Maybe that's it then. We're all selfish. We're all thinking of just ourselves. Our own pleasures. Our own needs. And when the needs of one clashes with the needs of the other all hell breaks loose.

How do you strike the right balance?


Why is it so difficult to understand that a relationship can never be one-sided. It's a partnership.

If you want to take then you need to know how to give. And not just give what you want to give but give what the other wants to take.

No one is forced to be committed to another. If someone sticks by you through thick and thin then it is because she chooses to. There is nothing weak in that. If she chooses to move on then there's nothing weak in that either.

Another sad player in the ruin of a relationship is - money.

If she's a working woman then he often allows insecurity and ego to seep in, if she is totally dependent on him then he allows arrogance and authority to rule.

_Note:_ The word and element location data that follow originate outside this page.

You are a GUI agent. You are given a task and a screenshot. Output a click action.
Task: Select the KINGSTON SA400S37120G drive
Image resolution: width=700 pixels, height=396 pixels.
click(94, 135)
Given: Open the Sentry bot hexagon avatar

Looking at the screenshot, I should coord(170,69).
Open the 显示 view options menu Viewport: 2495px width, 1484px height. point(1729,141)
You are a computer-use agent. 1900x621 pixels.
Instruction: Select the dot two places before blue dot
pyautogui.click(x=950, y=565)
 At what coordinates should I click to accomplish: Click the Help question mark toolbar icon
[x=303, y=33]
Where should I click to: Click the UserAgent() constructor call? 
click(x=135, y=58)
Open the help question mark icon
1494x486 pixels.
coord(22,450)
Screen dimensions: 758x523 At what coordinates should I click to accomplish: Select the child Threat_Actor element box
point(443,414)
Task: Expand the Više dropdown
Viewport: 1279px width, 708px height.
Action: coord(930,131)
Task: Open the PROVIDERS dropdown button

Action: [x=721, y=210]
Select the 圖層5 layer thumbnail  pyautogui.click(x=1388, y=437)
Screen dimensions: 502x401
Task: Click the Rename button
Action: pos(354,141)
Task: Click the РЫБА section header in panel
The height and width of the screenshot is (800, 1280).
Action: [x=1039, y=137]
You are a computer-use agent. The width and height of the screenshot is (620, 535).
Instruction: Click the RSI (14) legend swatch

And if she chooses to question him then all hell breaks loose. And if she's the sole earning partner then he often ends up seeming weak and dependent and that wreaks havoc on his ego especially if she makes it a point to appear superior.

At times, money problems just add to the existing mess, making it even worse to work things out.

And maybe another major fact that needs to be considered is that often, in relationships, each partner is totally dependent on the other for their own happiness. They fail to comprehend that their happiness eventually lies solely in their own hands. Not in the hands of their parents, siblings, friends, children or even their partner. Everyone can contribute to the happiness of another but cannot and should never take total responsibility. I should be able to decide that come what may I will be happy and no one should have the power to take that away from me. I should believe that I have the right to make myself happy and I don't really need anyone else taking that effort for me.
Once we actually understand that then I believe that a lot of problems and issues would die away.

I have always believed that respect is what holds two people together more than anything else, even love. If you respect another, then you will be able respect her wishes, her needs and most of all her feelings. You would never be able to purposefully hurt her, and in case you do then you should be committed to recompensing the pain.